- **Exercise aim**
From the data below, return the exact lines starting at the line containing "The image size is (1294, 557)." and ending at the line containing "Click the Organic", both included, and nothing else.

- **Recorded information**
::::::
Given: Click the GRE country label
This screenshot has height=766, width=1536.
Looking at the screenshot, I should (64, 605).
::::::
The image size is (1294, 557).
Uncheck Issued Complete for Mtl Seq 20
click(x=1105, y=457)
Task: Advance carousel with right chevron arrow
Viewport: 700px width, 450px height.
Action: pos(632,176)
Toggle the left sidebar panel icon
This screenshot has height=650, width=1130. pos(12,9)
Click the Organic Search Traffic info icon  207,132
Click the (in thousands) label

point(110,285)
::::::
- **Exercise answer**
The image size is (1294, 557).
Uncheck Issued Complete for Mtl Seq 20
click(x=1105, y=457)
Task: Advance carousel with right chevron arrow
Viewport: 700px width, 450px height.
Action: pos(632,176)
Toggle the left sidebar panel icon
This screenshot has height=650, width=1130. pos(12,9)
Click the Organic Search Traffic info icon  207,132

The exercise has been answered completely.